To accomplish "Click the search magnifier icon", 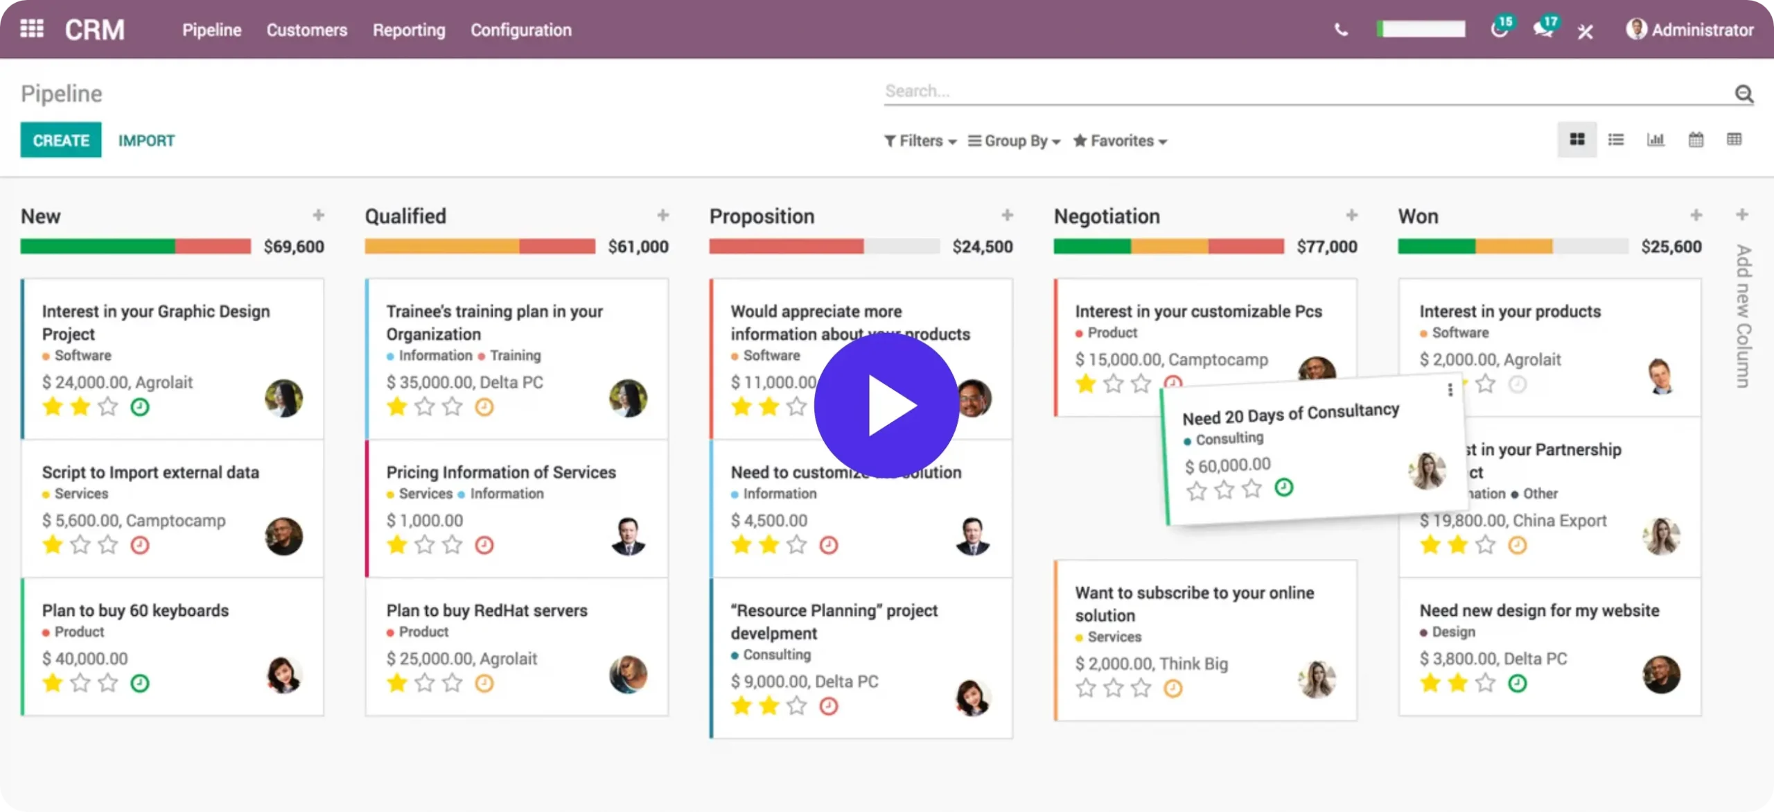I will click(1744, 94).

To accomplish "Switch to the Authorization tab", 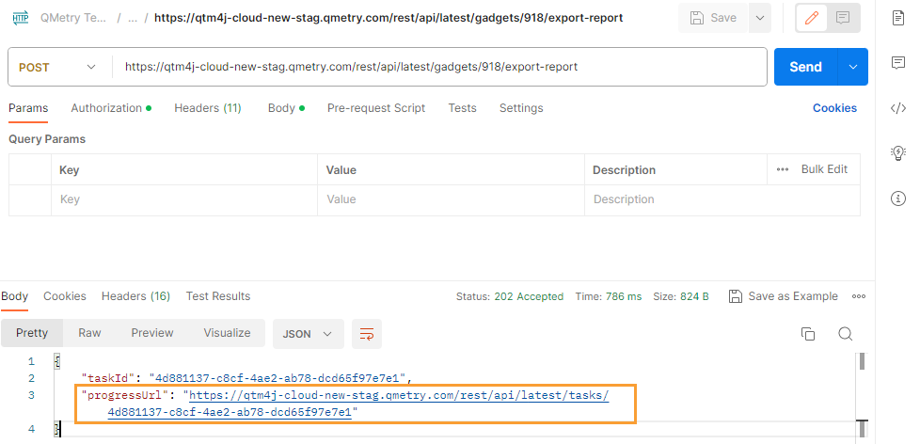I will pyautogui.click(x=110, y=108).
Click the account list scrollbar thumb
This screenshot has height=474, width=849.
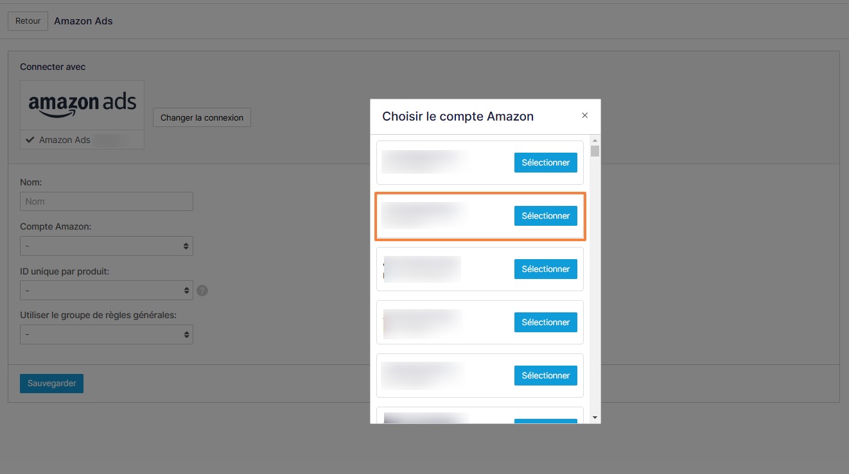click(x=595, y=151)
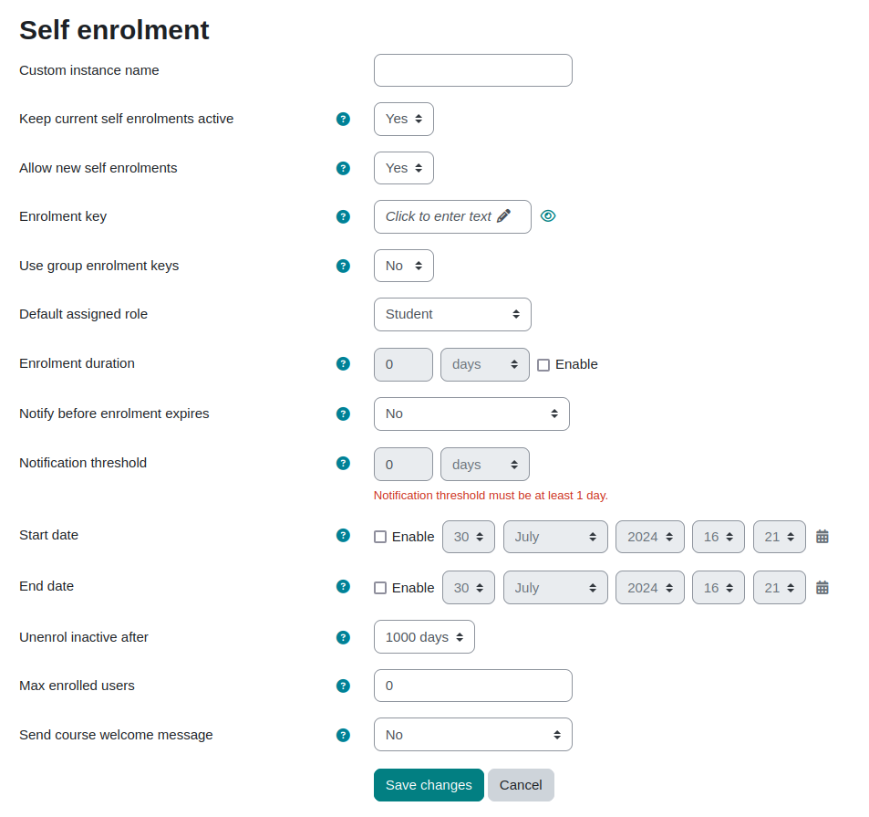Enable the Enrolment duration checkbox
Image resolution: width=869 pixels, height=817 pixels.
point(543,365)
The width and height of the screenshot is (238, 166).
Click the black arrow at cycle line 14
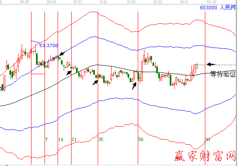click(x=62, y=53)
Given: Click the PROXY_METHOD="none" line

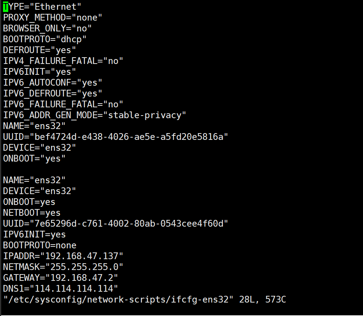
==
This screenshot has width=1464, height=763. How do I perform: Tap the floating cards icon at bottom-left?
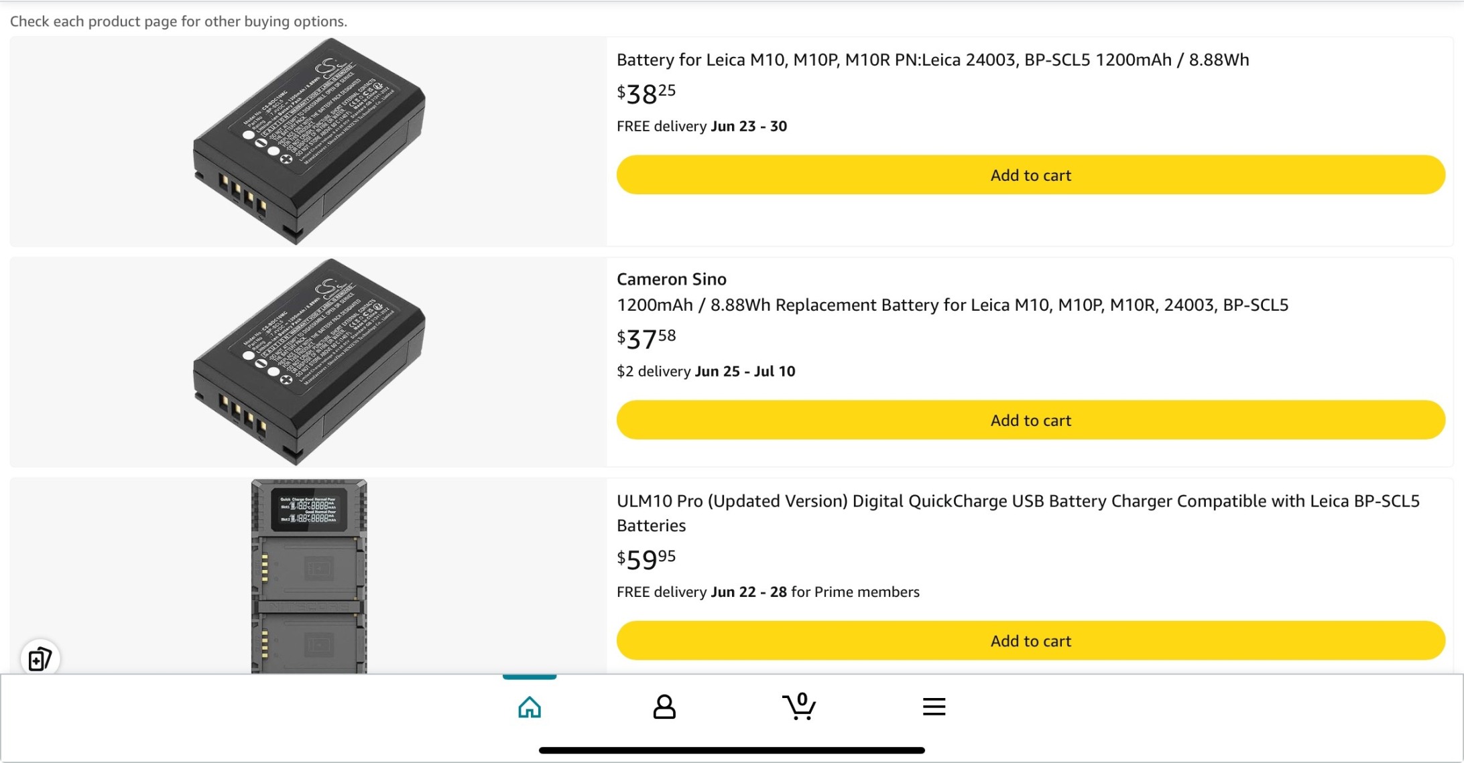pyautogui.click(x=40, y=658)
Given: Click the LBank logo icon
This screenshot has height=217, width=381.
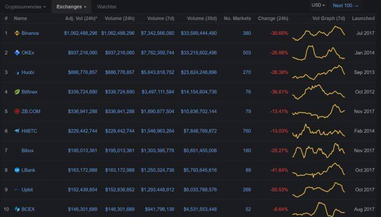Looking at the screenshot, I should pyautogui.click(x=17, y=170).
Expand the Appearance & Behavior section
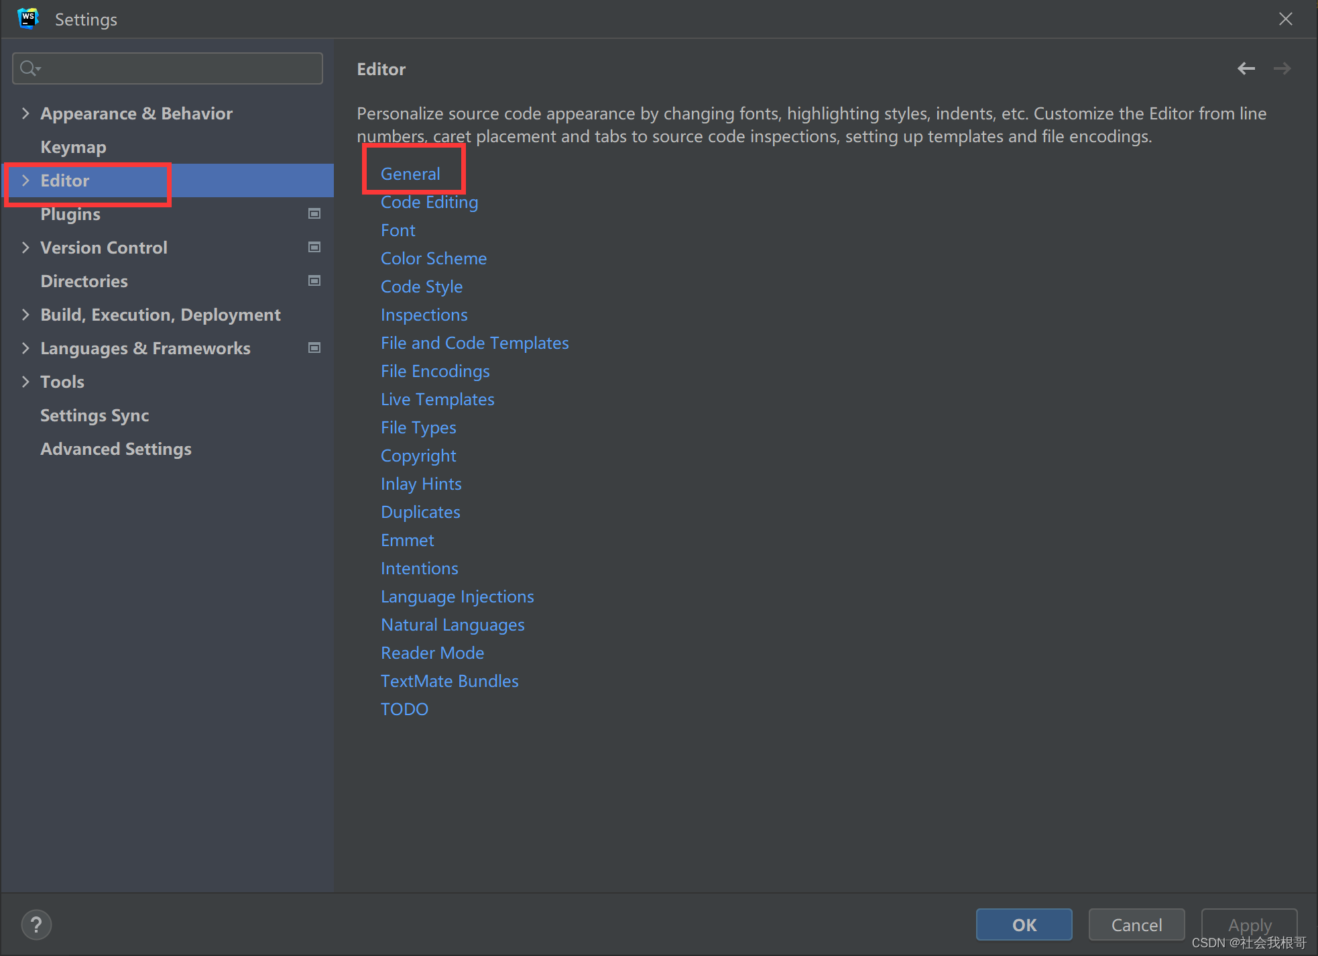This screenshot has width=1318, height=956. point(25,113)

> What you are asked to do:
Render the material from the line with "Given: Click the LBank logo icon" to the line with "This screenshot has width=1318, height=956.", both included, as a Markdown table with the columns Row and Line. Skip blank lines and leave the pictures out.

> Problem solution:
| Row | Line |
|---|---|
| 1 | Given: Click the LBank logo icon |
| 2 | This screenshot has height=217, width=381. |
| 3 | Looking at the screenshot, I should pyautogui.click(x=17, y=170). |
| 4 | Expand the Appearance & Behavior section |
| 5 | This screenshot has width=1318, height=956. point(25,113) |